[Opening Data extract section]

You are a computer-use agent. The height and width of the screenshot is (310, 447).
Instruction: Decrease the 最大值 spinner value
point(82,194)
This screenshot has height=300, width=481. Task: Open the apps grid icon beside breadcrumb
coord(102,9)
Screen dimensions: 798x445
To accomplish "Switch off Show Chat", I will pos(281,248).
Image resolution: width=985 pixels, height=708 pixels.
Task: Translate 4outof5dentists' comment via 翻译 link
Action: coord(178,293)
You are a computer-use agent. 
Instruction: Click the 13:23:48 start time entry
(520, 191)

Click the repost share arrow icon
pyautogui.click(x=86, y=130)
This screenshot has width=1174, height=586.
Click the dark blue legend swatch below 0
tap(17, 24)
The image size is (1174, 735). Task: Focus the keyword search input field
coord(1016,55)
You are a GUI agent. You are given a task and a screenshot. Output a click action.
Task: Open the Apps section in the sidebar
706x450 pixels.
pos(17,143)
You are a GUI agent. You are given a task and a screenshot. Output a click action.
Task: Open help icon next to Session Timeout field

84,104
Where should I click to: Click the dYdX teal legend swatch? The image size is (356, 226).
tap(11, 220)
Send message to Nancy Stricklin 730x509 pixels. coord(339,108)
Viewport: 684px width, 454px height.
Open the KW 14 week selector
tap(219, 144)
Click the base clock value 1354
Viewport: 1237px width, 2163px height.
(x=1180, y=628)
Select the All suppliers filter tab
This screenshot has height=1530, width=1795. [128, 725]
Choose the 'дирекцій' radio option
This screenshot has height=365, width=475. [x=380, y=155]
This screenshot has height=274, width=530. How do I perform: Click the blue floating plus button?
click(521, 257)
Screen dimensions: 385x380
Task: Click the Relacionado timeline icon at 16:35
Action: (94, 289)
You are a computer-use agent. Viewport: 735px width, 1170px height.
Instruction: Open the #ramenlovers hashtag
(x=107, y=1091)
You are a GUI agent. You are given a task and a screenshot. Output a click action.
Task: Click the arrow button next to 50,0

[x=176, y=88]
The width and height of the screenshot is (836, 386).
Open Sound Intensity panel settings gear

[Closing Data extract section]

* [Your instructions]: Can you give every line above again, exactly as written?

* [Exercise response]:
You are a computer-use agent. The height and width of the screenshot is (310, 447).
Instruction: Decrease the 最大值 spinner value
point(82,194)
This screenshot has height=300, width=481. Task: Open the apps grid icon beside breadcrumb
coord(102,9)
Screen dimensions: 798x445
To accomplish "Switch off Show Chat", I will pos(281,248).
Image resolution: width=985 pixels, height=708 pixels.
Task: Translate 4outof5dentists' comment via 翻译 link
Action: coord(178,293)
You are a computer-use agent. 
Instruction: Click the 13:23:48 start time entry
(520, 191)

Click the repost share arrow icon
pyautogui.click(x=86, y=130)
This screenshot has width=1174, height=586.
Click the dark blue legend swatch below 0
tap(17, 24)
The image size is (1174, 735). Task: Focus the keyword search input field
coord(1016,55)
You are a GUI agent. You are given a task and a screenshot. Output a click action.
Task: Open the Apps section in the sidebar
706x450 pixels.
pos(17,143)
You are a GUI agent. You are given a task and a screenshot. Output a click action.
Task: Open help icon next to Session Timeout field

84,104
Where should I click to: Click the dYdX teal legend swatch? The image size is (356, 226).
tap(11, 220)
Send message to Nancy Stricklin 730x509 pixels. coord(339,108)
Viewport: 684px width, 454px height.
Open the KW 14 week selector
tap(219, 144)
Click the base clock value 1354
Viewport: 1237px width, 2163px height.
(x=1180, y=628)
Select the All suppliers filter tab
This screenshot has height=1530, width=1795. [128, 725]
Choose the 'дирекцій' radio option
This screenshot has height=365, width=475. [x=380, y=155]
This screenshot has height=274, width=530. How do I perform: Click the blue floating plus button?
click(521, 257)
Screen dimensions: 385x380
Task: Click the Relacionado timeline icon at 16:35
Action: (94, 289)
You are a computer-use agent. Viewport: 735px width, 1170px height.
Instruction: Open the #ramenlovers hashtag
(x=107, y=1091)
You are a GUI agent. You are given a task and a screenshot. Output a click action.
Task: Click the arrow button next to 50,0

[x=176, y=88]
The width and height of the screenshot is (836, 386).
Open Sound Intensity panel settings gear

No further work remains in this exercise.